The present invention relates to multiple beam antenna (MBA) systems, such as are useful for communication satellites. Specifically, the present invention provides a microwave multiple beam antenna system that simultaneously achieves closely spaced beams (high crossover levels) and high aperture efficiency (low spillover loss) with a relatively simple beam forming network.

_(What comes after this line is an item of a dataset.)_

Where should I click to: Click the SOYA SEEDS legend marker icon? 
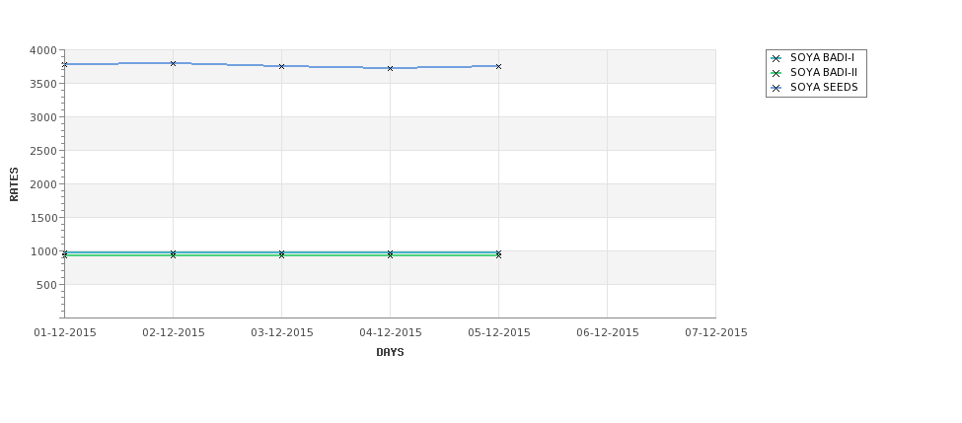(x=777, y=89)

Conventional MBA designs, typically for communication satellites, place the feed horn cluster of the antenna at the focal point of an offset reflector collimator, as shown in FIG. 1. The feed horns are designed to be relatively small for close packaging in the cluster to give reasonably high crossover levels (i.e., closely spaced beams). A small feed horn, however, produces a broad radiation pattern for illuminating the offset reflector. This results in much of the energy not being intercepted by the reflector, and gives rise to high spillover loss. On the other hand, if the feed horns are designed for more directive beams to reduce the spillover loss, the feed horns become larger, yielding wider beam separation, and thus lower crossover levels. The result s "holes" in the pattern coverage.
FIG. 1 illustrates a conventional multiple beam antenna configuration. A beam forming network (BFN) 11 supplies signals to a feed horn cluster 13. which illuminates an offset paraboloid reflector 15. If the feed horns 19 are made relatively small for close packaging and reasonably high crossover levels 17 (as shown in FIG. 2), a significant portion of the beam misses the reflector, becoming spillover loss 21. Alternative feed horns that produce more directive beams to reduce the spillover loss, produce low beam crossover levels 23 in the beams reflected from the offset paraboloid reflector, as shown in FIG. 3.

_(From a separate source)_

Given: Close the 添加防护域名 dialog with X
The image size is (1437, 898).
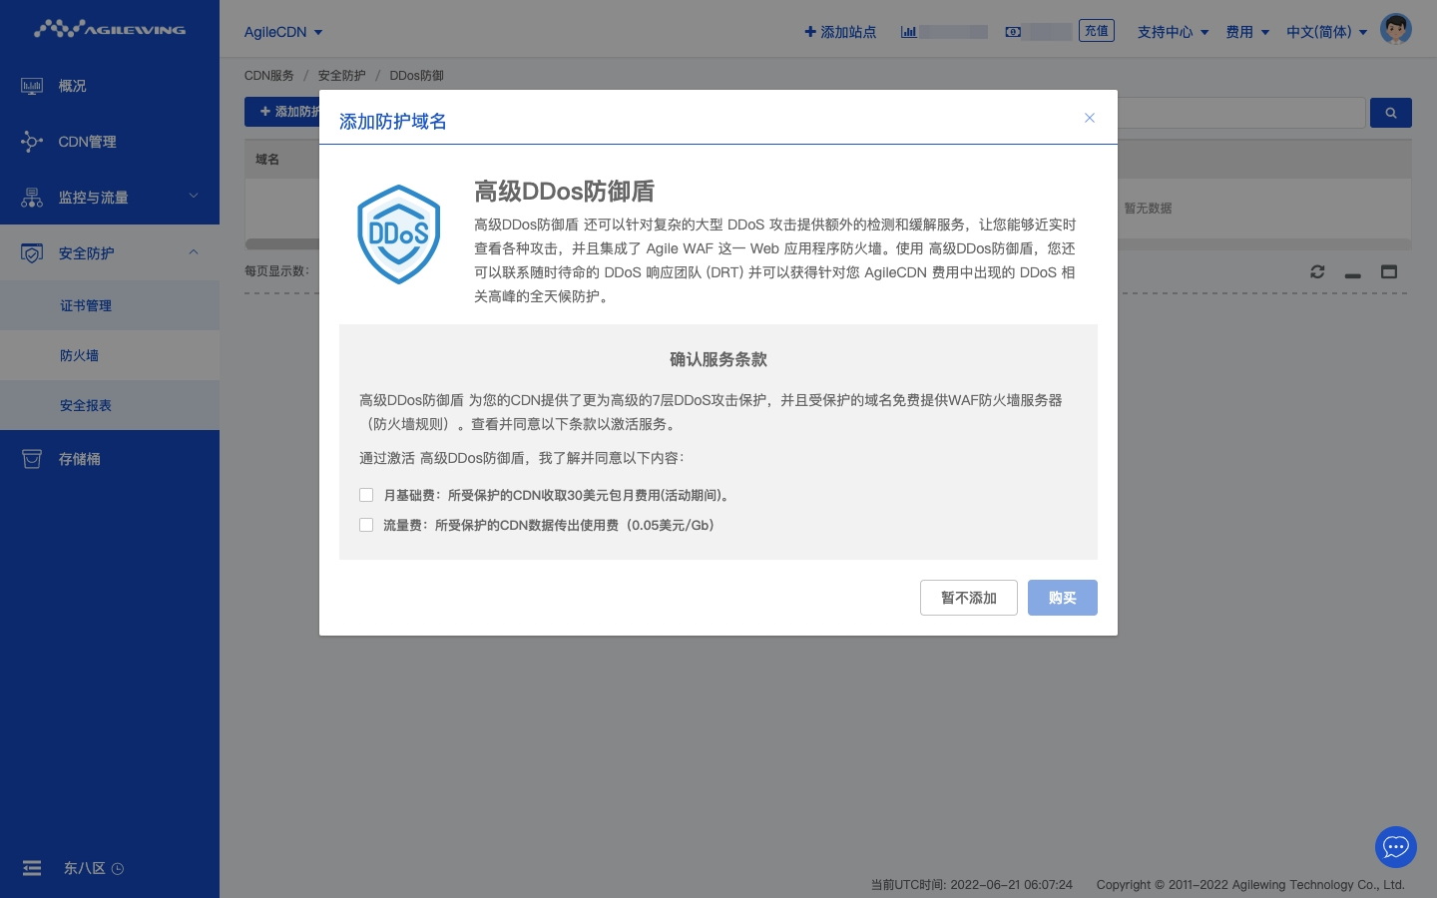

A partial solution to the spillover loss problem is described by the inventor in Wokurka, A Feed Cluster Image Reduction System, Digest, IEEE AP-S Symposium, Blacksburg, Virginia, Jun. 1987, pages 199-202. In the system there described, an "imaging" lens is used to produce an optically reduced image of a large feed horn cluster. The reduced image of the feed horns is then used to illuminate the collimating reflector or dielectric lens. A field lens is placed between the imaging lens and the objective lens to efficiently refract the energy from each feed horn onto the objective lens, thereby maintaining low spillover loss for each beam at the objective lens.
Another system that has been suggested is to form overlapping feed horn subclusters with a more complex beam forming network. With this approach, energy to be radiated in a beam is divided in the BFN and applied to several adjacent horns. This approach increases the feed aperture size, and narrows the feed radiation pattern, to more efficiently illuminate the reflector. Adjacent beams are produced by overlapping these clustered feed horns. However, this approach complicates the feed network greatly, particularly for millimeter wave length signals and/or systems using a large number of beams. This approach also adds significantly to waveguide or transmission line losses. Such increased complexity and losses are particularly pronounced at higher millimeter wave frequencies, where they are least tolerable.
Another proposed solution to the spillover loss problem is to build several antennas, each of which produces widely spaced beams that are a portion of the total required. The beams from the separate antennas are then interlaced in space to create the full coverage complement. Clearly, this approach adds much unnecessary weight and volume to the antenna system by adding more antennas.